> DOCUMENT:
<<<<

Celebrating Pride Month! Part of First Second’s History Comics series spotlighting pivotal points in history for younger readers, The Stonewall Riots: Making a Stand for LGBTQ Rights is an obviously timely release for Pride Month this year. Written by Archie Bongiovanni and illustrated by A. Andrews it uses a time travel twist to explore the events of the 1969 police raid on the Stonewall Inn, a popular Greenwich Village meeting point for the gay community at the time, and the subsequent uprisings in response that were to prove such a vital driving force in the fight for gay rights.
Natalia, Jax and Rashad, three teens of today, and Natalia’s abuela are mysteriously transported to the past and to the fateful night in the late ‘60s of the Stonewall stand-off and the events that occurred in its wake. Having been in a relationship with a woman that she was forced to keep secret before she met Natalia’s grandfather, abuela has already lived through the prejudice of those times. So here she acts as a guide to her young charges to the attitudes and realities of the era. As history plays out around them, the teens encounter key players in events like Marsha P. Johnson, Sylvia Rivera and Stormé DeLarverie, and learn important lessons about the fight for the rights they have today.
By setting the opening sequence in the present day and then taking contemporary characters into the past Bongiovanni underlines that the lived experiences of many in the LGBTQ community means we are still directly linked to an era when being queer had major legal consequences, when there was no gay marriage, and when an entire community had to meet in clandestine environments for their own safety. It’s this very juxtaposition of experiences between the teens and the LGBTQ activists of 50-plus years before that makes The Stonewall Riots such an excellent introduction to queer history for its target audience.

>>>>

> INSTRUCTIONS:
**1.** Name the historical figures the teens meet, according to the review of The Stonewall Riots.
**2.** Extend the review of The Stonewall Riots, picking up after its final sentence.
The listing that follows the review isn't needed for anything here.

> INFORMATION PROVIDED:
<<<<

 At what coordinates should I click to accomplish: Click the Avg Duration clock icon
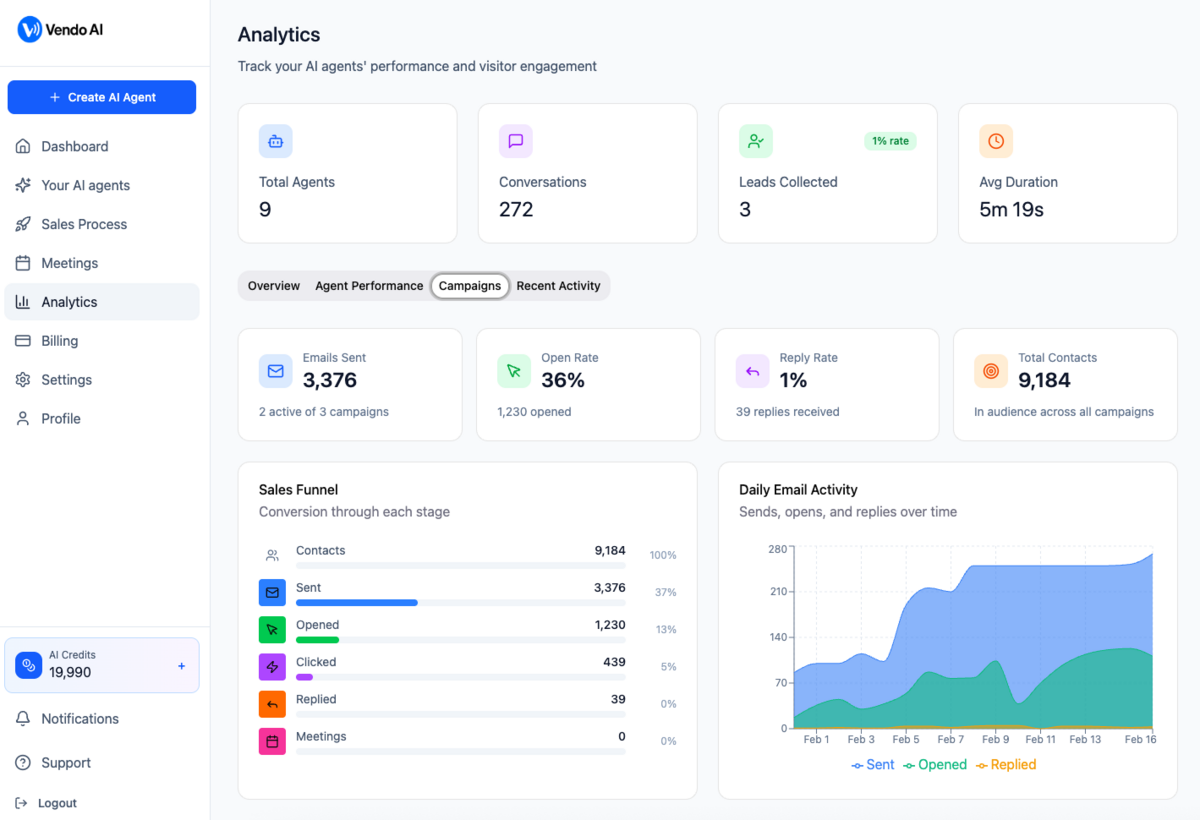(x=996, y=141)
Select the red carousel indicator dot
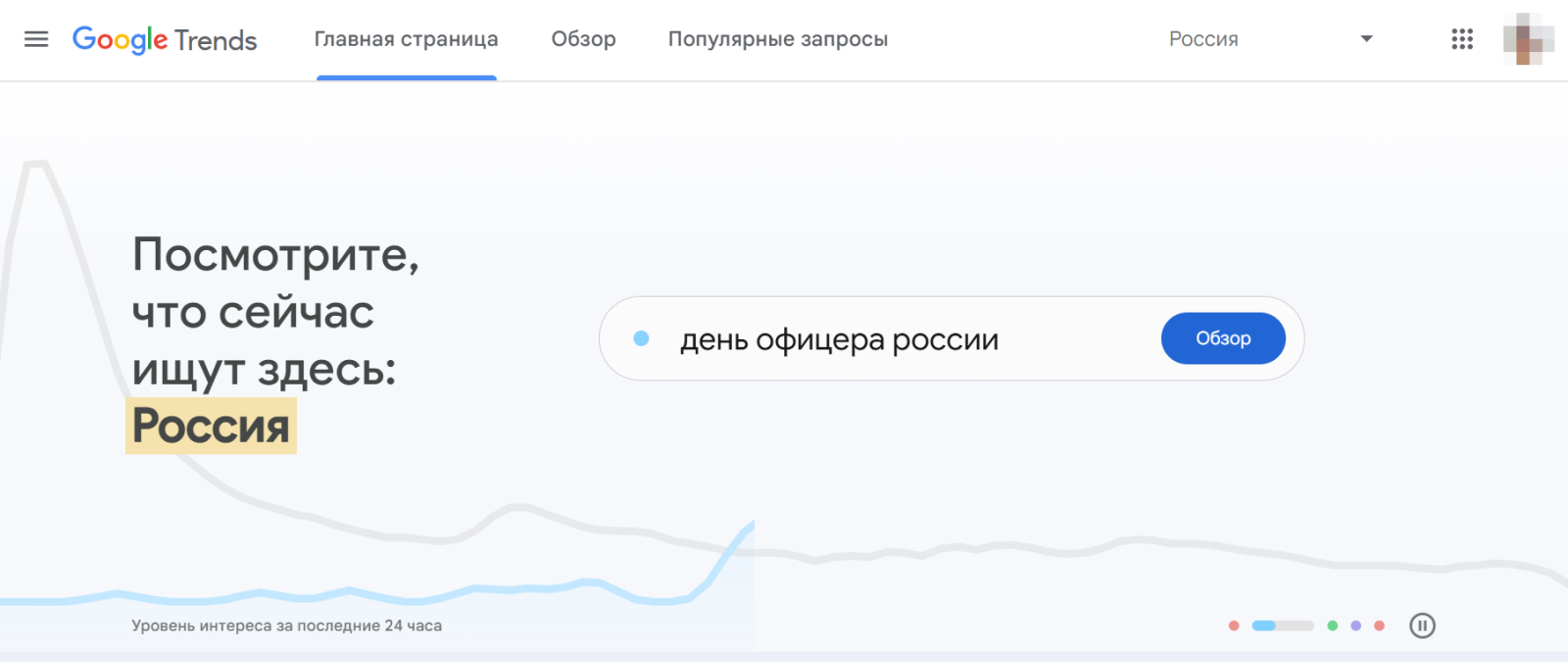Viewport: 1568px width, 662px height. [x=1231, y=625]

>>>>

> RESULTS FOR EACH TASK:
**1.** Marsha P. Johnson, Sylvia Rivera, Stormé DeLarverie

**2.**
Andrews’ art has an accessibility and a clarity to it that will draw those younger readers into the cast’s time-jumping adventures. Their expressive cartooning is an important factor in, firstly, ensuring we empathise and connect with the modern day cast and, secondly, in elaborating through visual characterisation the emotional range experienced by the 1960s players. By necessity there’s a certain amount of exposition-led dialogue but it’s to Andrews’ credit that their layouts are inventive enough in terms of perspective and character placement that those sequences never deteriorate into talking heads syndrome.
The Stonewall Riots: Making a Stand for LGBTQ Rights finishes with a potted history of the years between 1969 and today that hones in on relevant points on the timeline in the ongoing struggle for civil rights for the LGBTQ movement. This is an excellent introduction to the issues tackled that underlines how the fight for equality that the generations before engaged in lay the foundations for the further battles to be fought by today’s queer activists and their allies. A book that should absolutely be on every school library’s shelves.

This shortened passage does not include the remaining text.